• TASK STATEMENT
Take the lines from the one containing "Given: Sort ranking by Sentiment column" through the end of the material and write them out exactly, omitting pictures.

• GIVEN INFORMATION
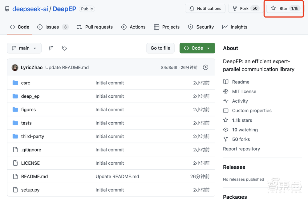Open the tags icon in the branch bar
The width and height of the screenshot is (308, 199).
tap(64, 48)
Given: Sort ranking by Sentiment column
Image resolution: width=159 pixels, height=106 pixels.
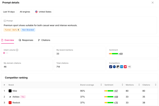Looking at the screenshot, I should tap(122, 85).
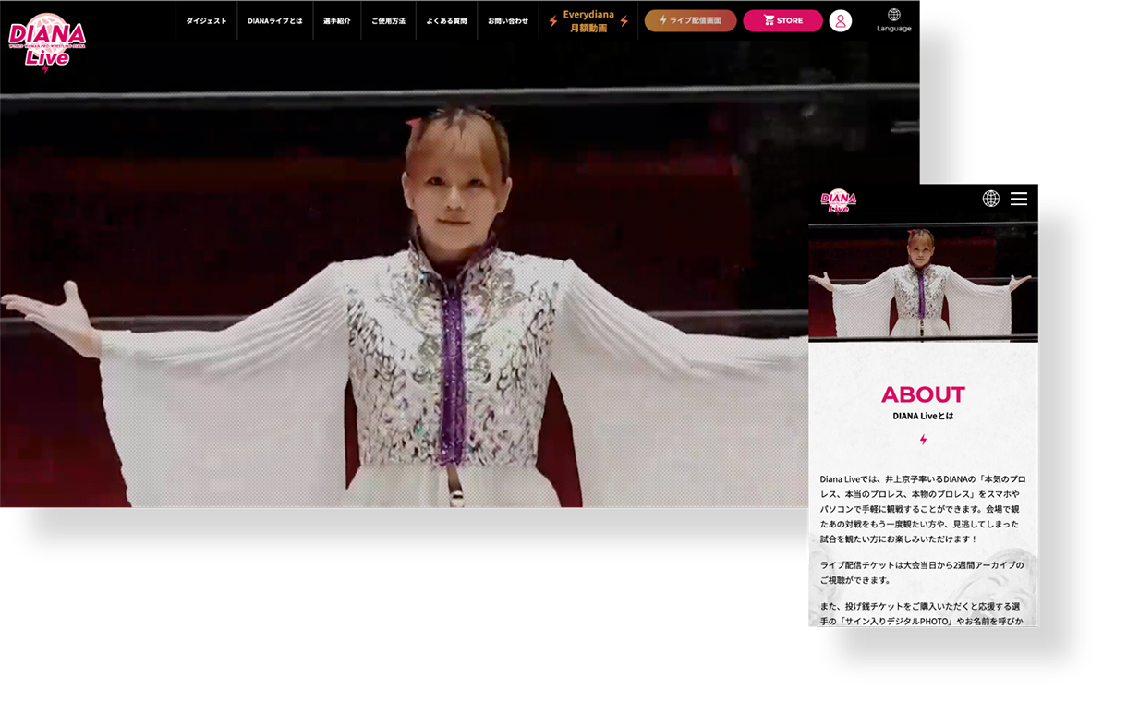1127x702 pixels.
Task: Open the ダイジェスト menu item
Action: tap(206, 21)
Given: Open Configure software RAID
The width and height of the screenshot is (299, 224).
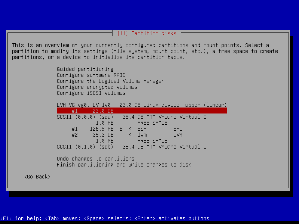Looking at the screenshot, I should point(91,75).
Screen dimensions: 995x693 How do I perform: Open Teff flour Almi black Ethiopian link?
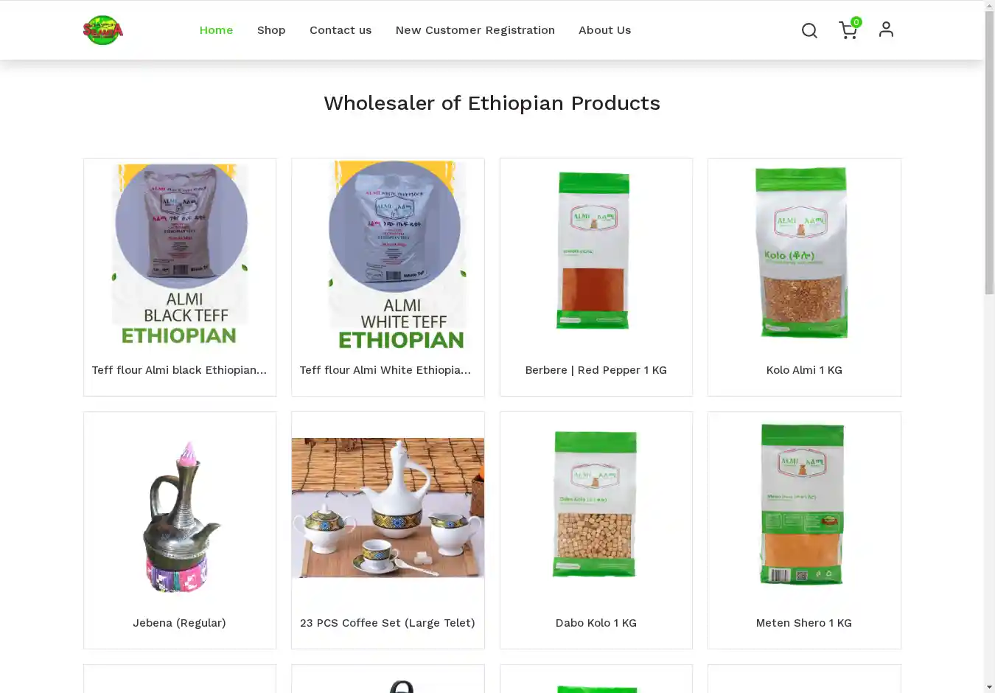coord(179,370)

• WORKED SOLUTION
Given: Sort ranking by Sentiment column
Image resolution: width=159 pixels, height=106 pixels.
Looking at the screenshot, I should tap(122, 85).
1127x702 pixels.
Task: Open the ダイジェスト menu item
Action: tap(206, 21)
Given: Open Configure software RAID
The width and height of the screenshot is (299, 224).
Looking at the screenshot, I should point(91,75).
Screen dimensions: 995x693 How do I perform: Open Teff flour Almi black Ethiopian link?
coord(179,370)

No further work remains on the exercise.